On Behalf of | Feb 10, 2022 | Immigration Law

The Child Citizenship Act of 2000 amended INA 320 to create one statutory provision and method for a child to become a citizen. The CCA removes the INA 321 from 1952. There are several criteria for a person to gain citizenship after birth in San Antonio, Texas.

Criteria of the INA 320

The criteria of the INA 320 are effective as long as people meet conditions on or after Feb. 27, 2001. Immigration law has specific requirements for citizenship after birth, but the child must be under 18 years old. The child’s parent must be a citizen through birth or naturalization and a lawful permanent resident. In addition, the child needs to be in the United States under the legal custody of their U.S. citizen parent.

Under certain situations, the U.S. will acknowledge the legal and physical custody of U.S. citizen parents without evidence. A married couple, surviving parent or parent out of wedlock with a biological child doesn’t need evidence for citizenship. An adopted child doesn’t need evidence for citizenship.

Children of armed forces members

The Citizenship for Children of Military Members and Civil Servants Act of March 26, 2020, provides conditions for children of military members and government officials outside the U.S. Any child under 18 years old born outside the country can qualify. The stationed parent must live outside the country with the armed forces or the government. The spouse doesn’t need to be a citizen but must be in a marital union with an armed forces member or government official.

Acquiring citizenship before the CCA

The INA 321 handles the citizenship of children who were under 18 years old in 1952. The INA 321 allows a child with one or two non-citizen parents to get citizenship under certain conditions. Immigration of a child can happen if both or one of their parents naturalize. The child can be in the country if they’re with one of their legal parents. The child must have been under 18 years old at the time their parents naturalized.

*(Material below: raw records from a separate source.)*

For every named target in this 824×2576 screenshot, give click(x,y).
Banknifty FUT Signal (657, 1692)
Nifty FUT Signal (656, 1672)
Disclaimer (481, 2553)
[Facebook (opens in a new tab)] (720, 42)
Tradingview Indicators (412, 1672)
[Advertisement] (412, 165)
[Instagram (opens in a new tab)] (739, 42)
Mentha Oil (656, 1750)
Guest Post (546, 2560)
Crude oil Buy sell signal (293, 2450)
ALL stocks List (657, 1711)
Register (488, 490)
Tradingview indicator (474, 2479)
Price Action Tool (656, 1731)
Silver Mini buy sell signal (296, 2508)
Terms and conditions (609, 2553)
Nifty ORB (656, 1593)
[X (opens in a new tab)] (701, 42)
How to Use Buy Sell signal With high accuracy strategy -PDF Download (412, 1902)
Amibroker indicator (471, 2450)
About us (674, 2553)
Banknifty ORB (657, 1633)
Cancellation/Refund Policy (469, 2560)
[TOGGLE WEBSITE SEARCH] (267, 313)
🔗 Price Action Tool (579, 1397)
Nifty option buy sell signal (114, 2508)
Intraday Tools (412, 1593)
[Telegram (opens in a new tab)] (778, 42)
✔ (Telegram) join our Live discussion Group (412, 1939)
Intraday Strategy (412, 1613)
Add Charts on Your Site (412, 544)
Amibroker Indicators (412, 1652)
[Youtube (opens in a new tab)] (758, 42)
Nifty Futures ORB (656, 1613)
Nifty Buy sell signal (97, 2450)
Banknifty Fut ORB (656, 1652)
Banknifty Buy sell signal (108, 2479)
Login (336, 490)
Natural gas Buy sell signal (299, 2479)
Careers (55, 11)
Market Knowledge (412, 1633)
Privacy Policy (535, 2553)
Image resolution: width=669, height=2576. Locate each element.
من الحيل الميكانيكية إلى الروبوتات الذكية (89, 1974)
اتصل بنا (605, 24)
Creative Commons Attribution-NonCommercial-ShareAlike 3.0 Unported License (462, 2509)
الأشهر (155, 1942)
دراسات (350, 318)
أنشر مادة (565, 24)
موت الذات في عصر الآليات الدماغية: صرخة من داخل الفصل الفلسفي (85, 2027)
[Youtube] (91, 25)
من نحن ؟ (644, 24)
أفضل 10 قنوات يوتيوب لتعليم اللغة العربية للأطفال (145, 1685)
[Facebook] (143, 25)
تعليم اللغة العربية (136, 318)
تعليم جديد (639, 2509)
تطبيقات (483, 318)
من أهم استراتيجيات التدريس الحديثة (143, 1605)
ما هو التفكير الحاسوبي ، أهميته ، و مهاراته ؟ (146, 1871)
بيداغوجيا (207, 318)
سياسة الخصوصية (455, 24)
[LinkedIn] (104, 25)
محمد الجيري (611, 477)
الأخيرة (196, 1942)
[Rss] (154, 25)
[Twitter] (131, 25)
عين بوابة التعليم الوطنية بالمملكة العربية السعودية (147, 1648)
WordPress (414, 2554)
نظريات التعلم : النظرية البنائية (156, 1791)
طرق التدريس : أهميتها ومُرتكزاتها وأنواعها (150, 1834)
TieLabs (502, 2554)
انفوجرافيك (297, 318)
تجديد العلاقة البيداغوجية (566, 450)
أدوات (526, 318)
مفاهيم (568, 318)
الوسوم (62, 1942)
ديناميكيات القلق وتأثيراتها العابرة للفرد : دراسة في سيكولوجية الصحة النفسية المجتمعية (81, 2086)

To confirm citizenship of a child, a person needs to send photographs and a signature with an application. A person outside the U.S. should send two passport-style photos. The USCIS may abandon the case if the person fails to show up for the ASC appointment. Documents people can use as evidence include marriage certificates, child’s birth records, parents’ birth certificates and parents’ naturalization certificates. The new act streamlines citizenship for children after birth, but there are still many avenues to lawful permanent residency.